My point is items break sometimes at inopportune times (no one’s fault).  Sometimes these repairs are not cheap (such as a slap leak).  I have experienced 3 slab leaks in the last 4 years at an average cost over $5k.  Hopefully you do not encounter any large expenses until long after purchase but you need to be prepared in case you do.  So make sure you are not financially over extended. 

Good luck

@Shane Brown We haven't had any issues. The 4 day vacancy we did have was due to poor planning on my part but we were able to fill it once we discounted the rent a little for the first month. The winter is a much more challenging time to rent and we recently came close to a vacancy but found a great tenant just before we ran out of time. In general, we try to plan at least 60 days ahead of time for any vacancy coming up which means reaching out to tenants (if we want them to renew well ahead of time) and advertising early. Once we are 45 days away from the vacancy, we post it wherever we can. Renting from December-February is just more challenging in VT as no one wants to move in this cold/sleet/disgusting-ness. 

The biggest mistake we made as new investors was taking a tenant just to avoid a vacancy. Trust me, that was a $15,000 lesson. It is always better to leave a place vacant for a few months then take a less-then-qualified tenant. I've heard it is a common mistake for rookie investors as a place not cash-flowing is a fear. In hindsight, a vacant month or two would have been A LOT cheaper. 

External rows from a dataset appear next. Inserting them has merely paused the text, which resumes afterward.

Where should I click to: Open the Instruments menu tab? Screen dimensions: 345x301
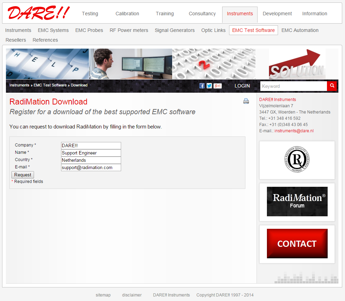[240, 14]
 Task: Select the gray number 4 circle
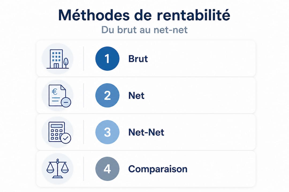point(107,169)
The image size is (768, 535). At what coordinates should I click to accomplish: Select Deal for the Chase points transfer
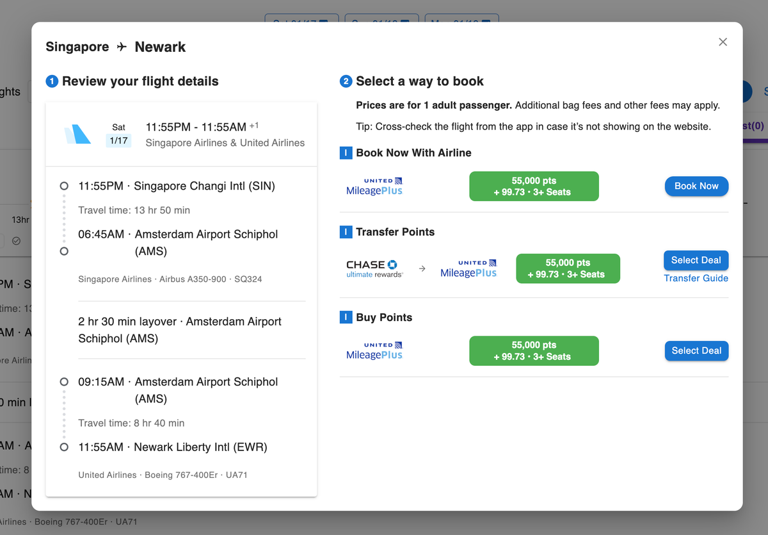[x=696, y=260]

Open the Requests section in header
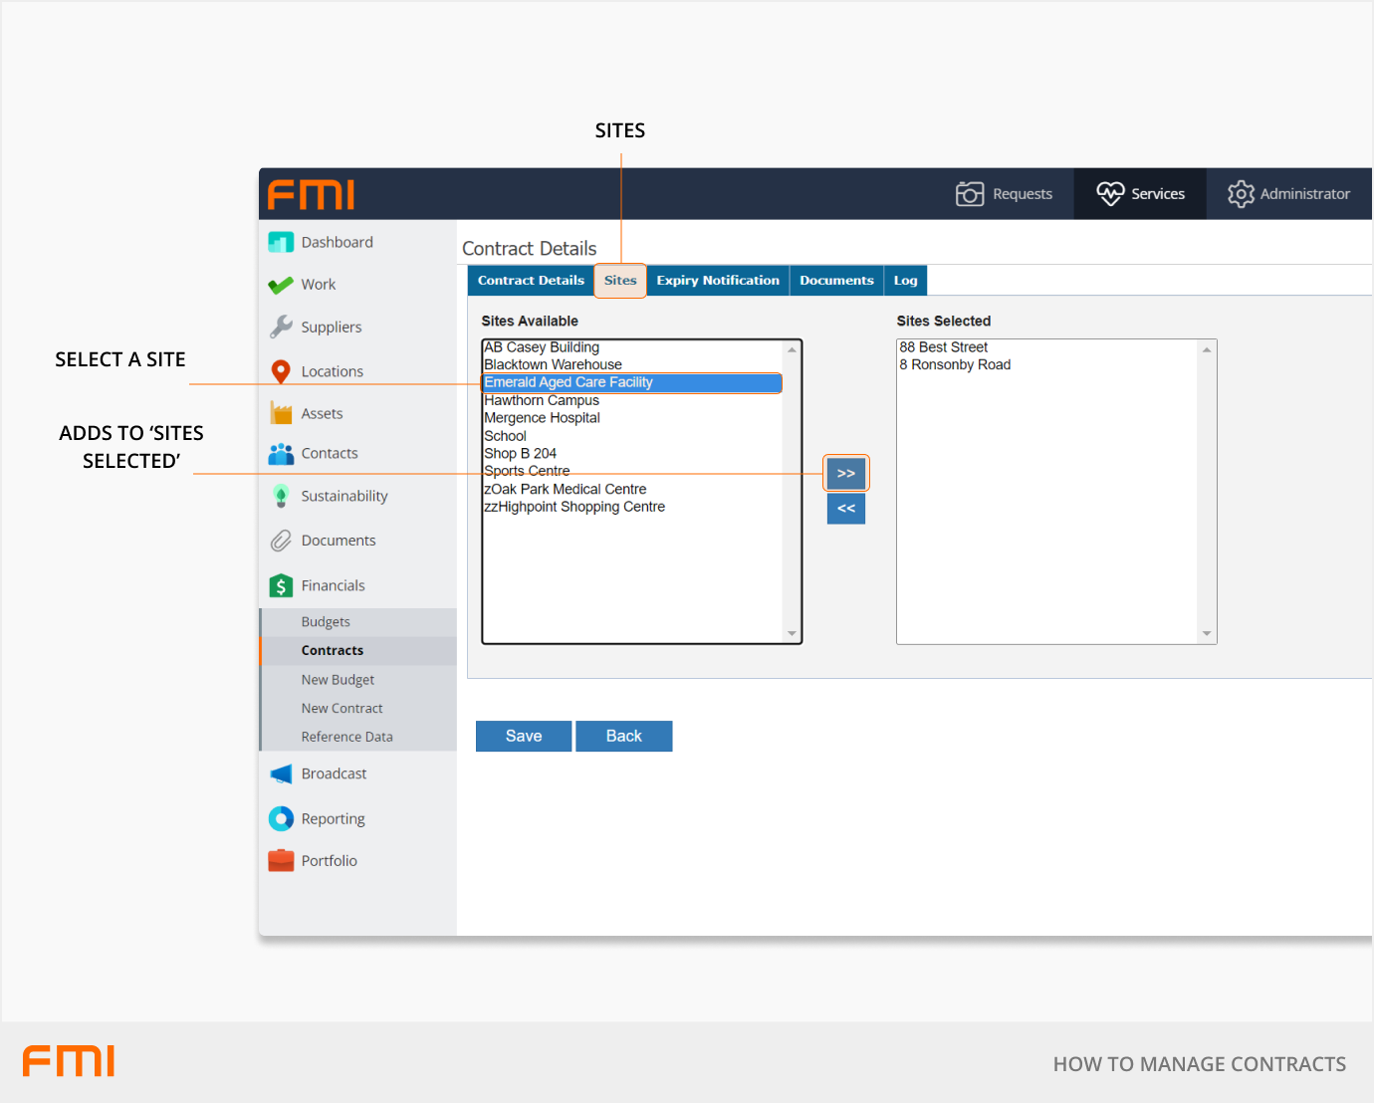pyautogui.click(x=1004, y=194)
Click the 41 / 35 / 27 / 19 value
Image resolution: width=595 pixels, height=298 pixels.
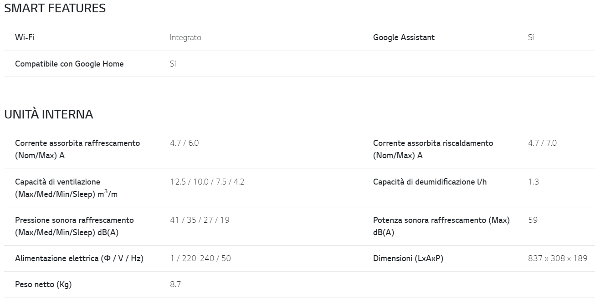[x=200, y=220]
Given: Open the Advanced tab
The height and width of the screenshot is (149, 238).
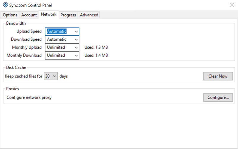Looking at the screenshot, I should pos(89,15).

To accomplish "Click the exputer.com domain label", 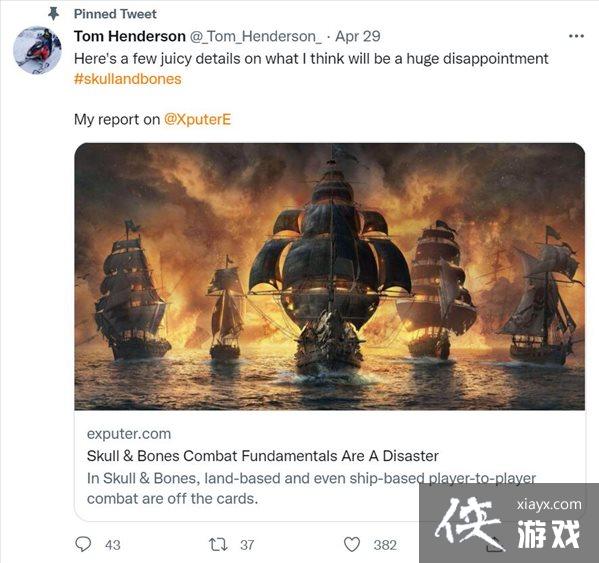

@Shane Brown Hopefully, you'll get your first deal soon. 

To answer your questions

  1. The range for CapEx is 5-10% depending on the property's condition (recently renovated will lean more on the 5% side)
  2. Vacancy also hovers around 5-10%.
  3. Repairs, in general, are tough to anticipate but setting aside 10% should suffice 

I think its good practice to have an underwriting criterion such as if the property doesn't cash flow X amount you won't acquire it. 

Also, you should bear in mind that the lower 3.5% down from FHA loan will advertently affect your cash flow.